PF 2 river above falls

Arroyo Conejo Creek above the falls

After nearly a mile, switchbacks take us down to the pools beneath the Paradise Falls where fifteen others are enjoying this Thursday noontime break.  Though the falls have been but a trickle of late, today we are here for the Grand Re-Opening thanks to Mother Nature.

PF 3C falls after crossing

Paradise Falls

Strategically placed stones allow us to balance across the modestly flowing stream.  Check out this Paradise Falls video.
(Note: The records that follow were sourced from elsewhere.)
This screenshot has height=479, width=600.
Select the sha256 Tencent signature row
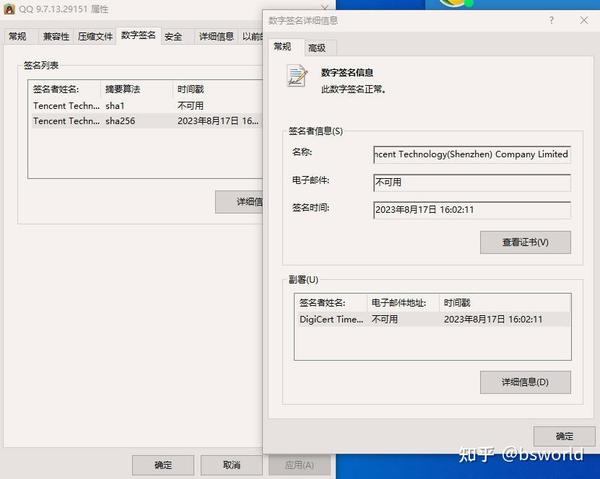[x=147, y=121]
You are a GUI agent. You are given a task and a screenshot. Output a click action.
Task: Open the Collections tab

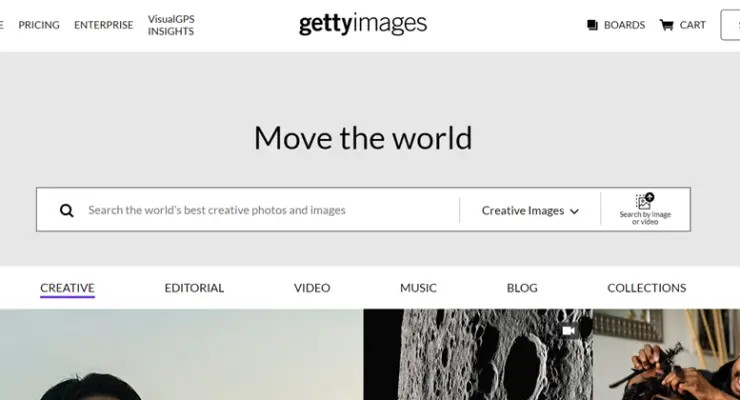click(647, 288)
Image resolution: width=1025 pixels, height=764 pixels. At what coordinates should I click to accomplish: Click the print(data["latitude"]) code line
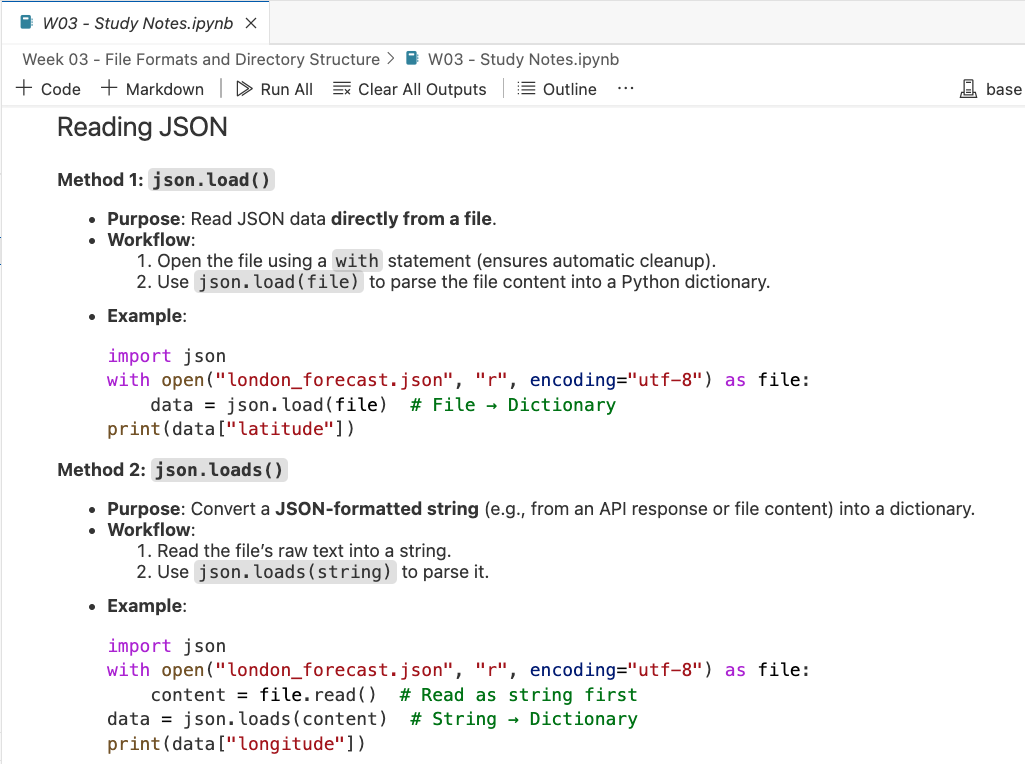(231, 429)
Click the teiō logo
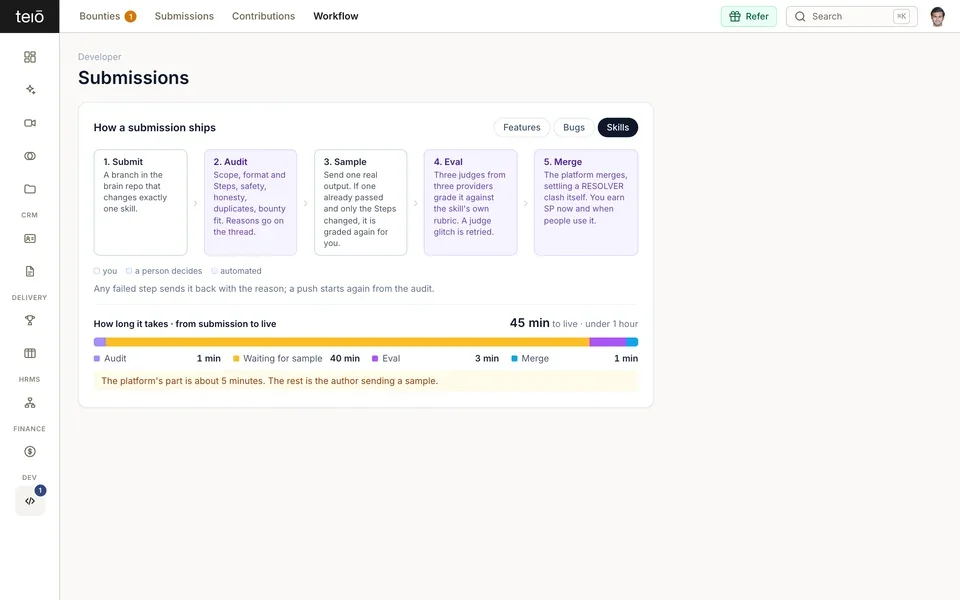Viewport: 960px width, 600px height. [29, 17]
Waterfall-satisfied, we take the trail to Lizard Rock which follows the North Fork of Arroyo Conejo Creek to the Wildwood Canyon Picnic Area.  Crossing the creek three or four times, we find it all quite easy with planks nailed together to allow us splash-free crossings.

PF 4 H on creek trail

Our trail map is fine, but our best advice comes from our fellow hikers.  A young couple directs us with lefts and rights to the switchbacks approaching Lizard Rock.
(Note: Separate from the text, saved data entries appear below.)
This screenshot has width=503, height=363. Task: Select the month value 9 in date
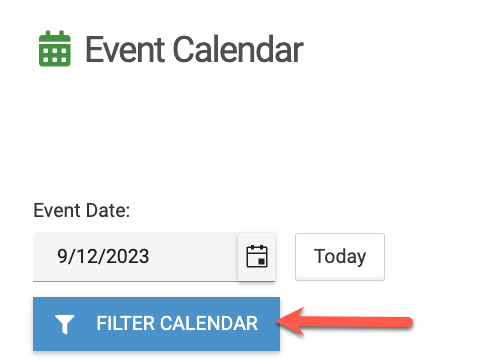(62, 256)

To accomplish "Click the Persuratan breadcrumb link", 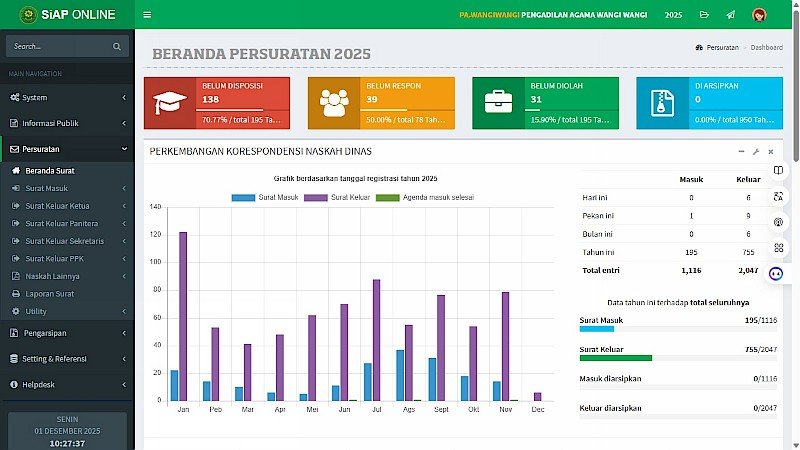I will click(x=720, y=48).
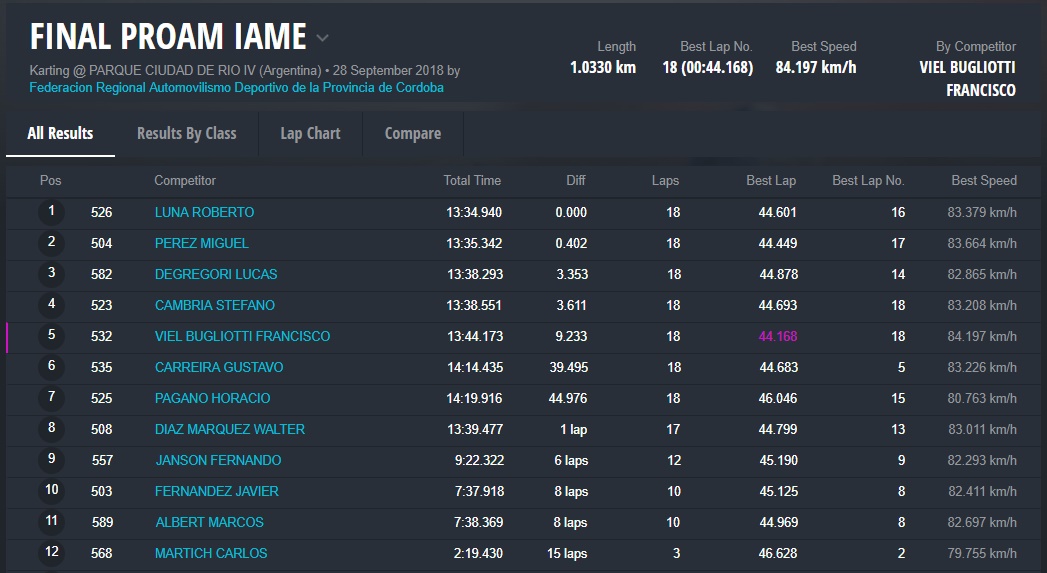Click the Best Speed column header
The width and height of the screenshot is (1047, 573).
pos(983,181)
Climbing high above the Thousand Oaks water treatment plant, we are transported to County Kearny of the Old Sod in Erin Go Bragh.  Having traveled to the Santa Barbara area for the last three winters when brown was the new green, we are flying high with the rich verdant carpet to our right, left, and center.

PF 5A H climbing to Lizard Rock

Trail to Lizard Rock

With 800’ of elevation gain, the trail to Lizard Rock gives us a workout.  Breaking off the main trail at 1p, we summit and ponder the advantages of delayed gratification.

On one hand, we can eat our chicken sandwiches and sip our Dos Equis brewskis uncomfortably next to an oversized rock OR…

PF 6B cactus on green valley

Or we can refuel with water and granola bars now; then hike the short 45 minutes to the car, drive the a mere 50 highway miles back to the cottage, where we can shower and sit in comfort on our deck that overlooks the Pacific.   We choose option B.

PF 5C H on Lizard Rock

Athena, aka Hannah Banana

As we come down from Lizard Rock, Hannah has an idea; she knows that she doesn’t want to miss what professional photographers call the golden photo op.  Zipping back up the mountain crag, she soon positions herself as the Goddess of Light, high above as I click picture after picture of my sweet Athena.

PF 6 green valley of Wildwood park

Two hours of hiking in, we head for the trailhead along Stage Coach Bluff.  High above Paradise Falls and its meandering creek, we have come to Ireland without going through customs, drinking warm beer, or sleeping in small beds.